Arnab Chakraborty's classical nonparametric statistics notes

cwave.eu5.org
Also see: http://www.angelfire.com/dragon/letstry
cwave04 at yahoo dot com

My Guestbook

Last updated on Fri May 21 11:52:14 IST 2010.

Home >

... Statistics >

... ... Classical nonparametrics

Paired sample problem

Introduction

Example: If you take a bar of steel, and apply a large enough force on it, it will snap. The minimum force to snap it is called the breaking strength of the steel. To increase the breaking strength of steel manufacturers treat the steel in various ways in the factory, e.g., they add carbon to it, anneal it (i.e., heat and then slowly cool it) and so on. Suppose that someone has proposed such a treatment, and we want to test if it really increases the breaking strength. For this we take n steel bars and cut each into two halves. Then we measure the breaking strength of the first halves. Call these as
X₁,...,X_n.
Next we apply the treatment on the other halves, and measure their breaking strengths:
Y₁,...,Y_n.

It is reasonable to assume that
(X₁,Y₁),..., (X_n,Y_n)
are indep but not necessarily identically distributed. This is called a paired sample set up. Define
Z_i = Y_i-X_i.
If the treatment is really effective we would expect mmost of the Z's to be positive. If the treatment has no effect then Z's are as likely to be positive as negative. In nonparametric statistical inference it is customary to assume that Z's all have continuous distributions with a common median, θ which is unknown. Then the problem is to test
H₀: θ = 0 Vs H₁: θ > 0
We can of course similarly be interested in the other onesided test or a two sided test.

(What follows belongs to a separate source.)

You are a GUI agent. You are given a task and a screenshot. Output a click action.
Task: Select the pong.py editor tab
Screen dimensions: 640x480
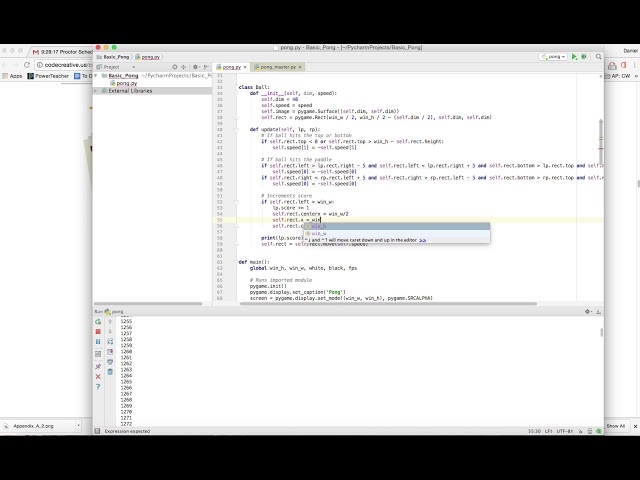pyautogui.click(x=231, y=67)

Wilcoxon's signed rank test

We have already seen one test for this, viz, the sign test. However, it uses uses nothing but but the sign sign and hence loses much of the information present in the data. This is partly remedied in Wilcoxon's Signed Rank test. Here we assume that the Z_i's are iid and symmetric around θ. Define

s_i = 1 if Z_i > 0

0 else

Let R_i be the ranks of |Z_i|'s, eg, if |Z₇| is the largest |Z_i| then R₇=n, and so on. Then our test statistic is

T = ∑ s_i R_i

It is called Wilcoxon's signed rank statistic.

Example: Suppose that the Z_i's are
1.4 -2.9 2.4 -3.4 5.9 2.5
The we compute the following

|Z_i| 1.4 2.9 2.4 3.4 5.9 2.5 s_i 1 0 1 0 1 1 R_i 1 4 2 5 6 3

This produces T = 1+2+6+3 = 9.

We should reject H₀ if T is large.

Claim: T is distribution-free under H₀.

Undr H₀, Z's are symmetric around 0. So |Z| and s are indep. [See the exercise below.] Since R's are functions of |Z|'s, hence the s's are indep of the R's. Also s's are iid +1 or -1 with probability 1/2 under H₀.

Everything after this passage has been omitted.